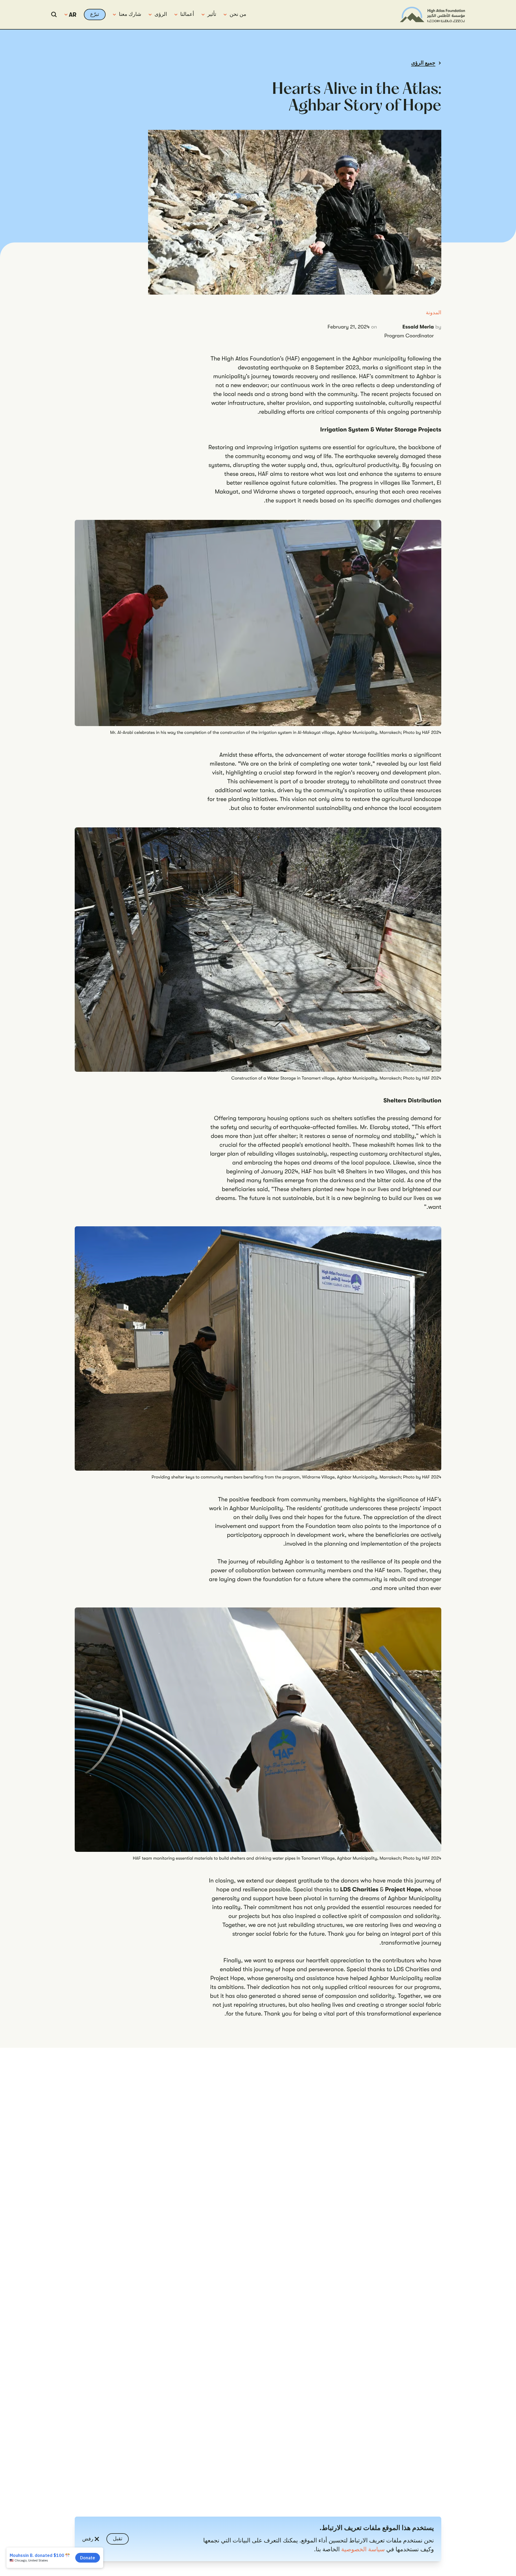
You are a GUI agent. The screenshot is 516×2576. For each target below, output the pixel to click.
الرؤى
* * * * * * * * *
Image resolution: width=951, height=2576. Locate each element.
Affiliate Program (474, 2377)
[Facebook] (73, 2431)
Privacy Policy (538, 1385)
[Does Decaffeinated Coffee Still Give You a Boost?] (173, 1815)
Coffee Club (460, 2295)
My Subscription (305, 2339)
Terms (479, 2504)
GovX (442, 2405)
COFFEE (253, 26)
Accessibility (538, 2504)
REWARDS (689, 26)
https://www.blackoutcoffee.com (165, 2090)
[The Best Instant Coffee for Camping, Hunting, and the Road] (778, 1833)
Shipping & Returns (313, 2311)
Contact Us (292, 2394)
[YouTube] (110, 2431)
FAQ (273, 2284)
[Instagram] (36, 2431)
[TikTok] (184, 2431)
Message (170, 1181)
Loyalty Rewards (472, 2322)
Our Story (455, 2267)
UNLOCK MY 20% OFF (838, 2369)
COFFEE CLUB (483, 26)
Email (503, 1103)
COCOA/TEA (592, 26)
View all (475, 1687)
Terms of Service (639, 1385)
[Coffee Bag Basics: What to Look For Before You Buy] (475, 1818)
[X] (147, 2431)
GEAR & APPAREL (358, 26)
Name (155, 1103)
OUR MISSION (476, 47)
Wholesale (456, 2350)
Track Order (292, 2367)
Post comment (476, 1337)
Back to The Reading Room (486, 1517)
* * * * * * * * *
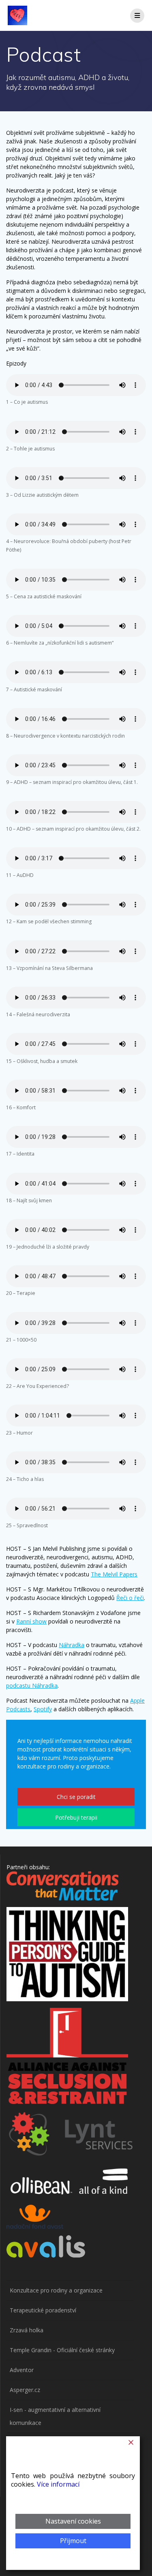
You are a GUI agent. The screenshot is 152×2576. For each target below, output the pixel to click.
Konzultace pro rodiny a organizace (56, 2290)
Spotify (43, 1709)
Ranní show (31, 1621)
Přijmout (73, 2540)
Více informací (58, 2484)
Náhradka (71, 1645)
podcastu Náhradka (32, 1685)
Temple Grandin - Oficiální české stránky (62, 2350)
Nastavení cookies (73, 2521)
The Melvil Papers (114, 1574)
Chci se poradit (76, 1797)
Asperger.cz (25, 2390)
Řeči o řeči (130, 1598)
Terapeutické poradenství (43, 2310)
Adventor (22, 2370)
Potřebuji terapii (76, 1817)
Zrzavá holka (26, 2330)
* * * * * * * * *
> **WORK TASK**:
The entries above hold a line with "Přijmout (73, 2540)" and a later line with "Zrzavá holka (26, 2330)". Write out exactly those lines and all lines between, nothing more.

> **ANSWER TO THIS EXERCISE**:
Přijmout (73, 2540)
Více informací (58, 2484)
Náhradka (71, 1645)
podcastu Náhradka (32, 1685)
Temple Grandin - Oficiální české stránky (62, 2350)
Nastavení cookies (73, 2521)
The Melvil Papers (114, 1574)
Chci se poradit (76, 1797)
Asperger.cz (25, 2390)
Řeči o řeči (130, 1598)
Terapeutické poradenství (43, 2310)
Adventor (22, 2370)
Potřebuji terapii (76, 1817)
Zrzavá holka (26, 2330)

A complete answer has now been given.